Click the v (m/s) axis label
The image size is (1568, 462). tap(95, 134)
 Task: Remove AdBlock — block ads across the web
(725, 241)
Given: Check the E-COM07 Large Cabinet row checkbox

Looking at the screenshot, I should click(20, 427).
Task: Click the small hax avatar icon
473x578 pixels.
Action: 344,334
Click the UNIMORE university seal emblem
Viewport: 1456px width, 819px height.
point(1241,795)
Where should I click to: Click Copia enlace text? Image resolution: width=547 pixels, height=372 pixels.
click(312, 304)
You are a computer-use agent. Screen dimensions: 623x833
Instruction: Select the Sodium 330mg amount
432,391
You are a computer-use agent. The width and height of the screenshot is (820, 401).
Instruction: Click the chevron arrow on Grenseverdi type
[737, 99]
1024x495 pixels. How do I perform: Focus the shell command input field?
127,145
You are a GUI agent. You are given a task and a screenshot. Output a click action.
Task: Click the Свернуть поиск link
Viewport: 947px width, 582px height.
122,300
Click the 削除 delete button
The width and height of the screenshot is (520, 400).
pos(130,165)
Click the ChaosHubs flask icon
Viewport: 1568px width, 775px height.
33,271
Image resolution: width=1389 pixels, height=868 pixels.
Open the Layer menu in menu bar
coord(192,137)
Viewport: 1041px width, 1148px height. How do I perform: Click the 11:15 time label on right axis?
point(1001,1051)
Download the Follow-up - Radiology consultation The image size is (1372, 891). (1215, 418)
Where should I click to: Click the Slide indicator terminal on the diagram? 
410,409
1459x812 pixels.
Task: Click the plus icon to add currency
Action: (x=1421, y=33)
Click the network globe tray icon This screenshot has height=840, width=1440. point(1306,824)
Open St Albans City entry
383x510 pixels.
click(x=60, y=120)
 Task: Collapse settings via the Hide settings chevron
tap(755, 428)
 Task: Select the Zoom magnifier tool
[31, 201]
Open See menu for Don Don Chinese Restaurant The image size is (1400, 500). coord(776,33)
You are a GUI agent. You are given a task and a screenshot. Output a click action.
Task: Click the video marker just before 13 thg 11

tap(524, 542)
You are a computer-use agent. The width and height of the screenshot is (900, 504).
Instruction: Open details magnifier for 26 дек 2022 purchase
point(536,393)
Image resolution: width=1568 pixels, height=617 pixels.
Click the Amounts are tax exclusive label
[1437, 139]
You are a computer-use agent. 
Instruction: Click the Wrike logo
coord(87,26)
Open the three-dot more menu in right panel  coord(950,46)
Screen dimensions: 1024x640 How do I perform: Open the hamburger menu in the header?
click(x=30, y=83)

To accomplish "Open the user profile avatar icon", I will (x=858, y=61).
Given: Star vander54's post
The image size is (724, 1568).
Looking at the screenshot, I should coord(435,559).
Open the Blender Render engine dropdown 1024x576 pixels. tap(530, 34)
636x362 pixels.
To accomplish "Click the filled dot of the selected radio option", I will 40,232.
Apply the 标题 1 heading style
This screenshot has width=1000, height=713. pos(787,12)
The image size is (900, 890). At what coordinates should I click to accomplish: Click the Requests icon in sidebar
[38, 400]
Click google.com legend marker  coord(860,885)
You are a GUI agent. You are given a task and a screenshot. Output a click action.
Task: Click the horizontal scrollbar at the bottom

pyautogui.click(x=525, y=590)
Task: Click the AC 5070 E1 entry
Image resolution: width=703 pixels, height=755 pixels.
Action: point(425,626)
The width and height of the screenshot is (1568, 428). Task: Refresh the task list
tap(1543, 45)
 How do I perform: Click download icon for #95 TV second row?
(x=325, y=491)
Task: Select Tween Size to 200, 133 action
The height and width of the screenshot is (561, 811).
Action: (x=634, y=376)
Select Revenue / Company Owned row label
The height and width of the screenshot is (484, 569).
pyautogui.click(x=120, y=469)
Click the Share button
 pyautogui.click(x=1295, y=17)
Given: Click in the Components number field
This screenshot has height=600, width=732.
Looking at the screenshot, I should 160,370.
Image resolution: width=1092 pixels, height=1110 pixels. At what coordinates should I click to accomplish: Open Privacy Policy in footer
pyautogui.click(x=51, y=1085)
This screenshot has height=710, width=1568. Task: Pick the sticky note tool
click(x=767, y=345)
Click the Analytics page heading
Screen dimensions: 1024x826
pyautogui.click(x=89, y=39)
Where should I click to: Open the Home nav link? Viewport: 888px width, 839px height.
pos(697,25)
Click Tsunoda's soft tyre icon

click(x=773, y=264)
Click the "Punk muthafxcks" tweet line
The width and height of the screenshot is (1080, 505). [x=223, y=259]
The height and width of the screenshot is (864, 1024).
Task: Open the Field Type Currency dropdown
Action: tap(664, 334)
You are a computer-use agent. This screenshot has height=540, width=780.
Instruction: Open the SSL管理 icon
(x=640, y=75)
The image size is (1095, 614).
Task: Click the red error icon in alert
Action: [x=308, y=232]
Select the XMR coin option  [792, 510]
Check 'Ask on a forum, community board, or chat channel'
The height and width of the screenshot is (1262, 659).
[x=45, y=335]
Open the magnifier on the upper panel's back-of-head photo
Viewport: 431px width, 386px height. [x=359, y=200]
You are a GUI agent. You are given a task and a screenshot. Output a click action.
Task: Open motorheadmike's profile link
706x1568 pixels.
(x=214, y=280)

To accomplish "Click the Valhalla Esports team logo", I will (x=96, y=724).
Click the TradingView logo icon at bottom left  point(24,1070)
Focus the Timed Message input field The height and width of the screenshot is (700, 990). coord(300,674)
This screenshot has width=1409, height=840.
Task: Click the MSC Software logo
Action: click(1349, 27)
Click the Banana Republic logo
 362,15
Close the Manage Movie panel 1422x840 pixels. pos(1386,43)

◆ TASK DESCRIPTION ◆
Report the number of lines in the entries where the word "will" occurs, and add nothing else.

◆ RESULT FOR THIS TASK ◆
3